Carl konnte 60 Siege mit nach Hause nehmen, darunter die hessische Meisterschaft, während Wilhelm hessischer und mährischer Meister wurde und 70 Siege einfuhr. Heinrich gewann 150 Mal, gewann 11 Meisterschaften und das Rennen Paris-Frankfurt, wo er einen neuen Rekord aufstellte, indem er die Strecke in 80 Stunden und 30 Minuten absolvierte.
Die beste Werbeagentur für Familien ist jedoch Friedrich der sich mit über 180 Erfolgen als einer der bekanntesten deutschen Radsportler entpuppte. Sein prestigeträchtigster Sieg war Basel-Kleve, als er die 620 km in 27 Stunden und 50 Minuten zurücklegte, wofür er den Kaiserpreis erhielt. Der jüngste Ludwig mit 100 Siegen in seiner Karriere.


Das Projekt, das zur Entstehung des Opel RAK2 führte
Die Jahre vergingen und die Motorisierung schien woanders zu sein. Es war der 23. Mai 1928, als mehr als 3000 Menschen die Tribünen der deutschen Avus-Rennbahn (bei Berlin) füllten, um den Aufnahmeversuch zu verfolgen. Fritz von Opel (Wilhelms Sohn und damit Enkel des Gründers) und seinem eigenen Sohn Opel RAK2. Darunter Persönlichkeiten aus Wirtschaft, Sport, Wissenschaft und Politik und sogar Filmstars Lilian Harvey und Boxchampion Max Schmeling.
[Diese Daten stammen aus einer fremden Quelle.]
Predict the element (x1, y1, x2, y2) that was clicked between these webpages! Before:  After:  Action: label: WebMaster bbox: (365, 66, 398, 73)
Als die Plane vom Auto gehoben wurde, schnappte das Publikum förmlich nach Luft. Der RAK2 sah zu dieser Zeit nicht wie jedes andere Auto aus. Der Traum hatte im Jahr zuvor begonnen, als Max Valier, ein Südtiroler Astronom, sich an Von Opel wandte, um finanzielle Unterstützung für das Studium von Raketentriebwerken zu erhalten.
Von Opel, der selbst Rennwagen und Flugzeuge fährt, ahnte das Potenzial der Raketentechnologie und die Publicity, die sie der Familienindustrie bringen könnte.
Fortan begannen sie ein Studium im Opel-Werk innovatives Antriebssystem, bei der der Schub verschiedener Raketentypen auf einem speziell angefertigten Prüfstand gemessen wird. Der Techniker verband die Zünddrähte mit der am Heck des Fahrzeugs angebrachten Rakete, und von Opel saß hinter dem Steuer des Opel RAK2 und trug eine Weste und eine sitzende Fliegerbrille. Die Show dauerte weniger als drei Minuten, aber die Nachricht verbreitete sich bald um die Welt.


Seit mehr als 40 Jahren verkaufen die Opel-Brüder Unternehmen an große Industriekonzerne und erfreuten sich 1973 am beispiellosen Wohlstand ihrer Vorgänger Rikki von Opel (Adams Urenkel) gab sein Formel-1-Debüt mit Ensign.
1974, nachdem er Ensign nach den ersten drei Grand Prix verlassen hatte, an denen er nicht teilnehmen konnte, übernahm er das Steuer eines Brabham. Er nahm an vier GPs teil, qualifizierte sich aber zweimal nicht. Seine besten Ergebnisse waren der neunte Platz in den Niederlanden und Schweden. Bis heute ist Rikki Von Opel der einzige Liechtensteiner Fahrer, der jemals in der Formel 1 gefahren ist.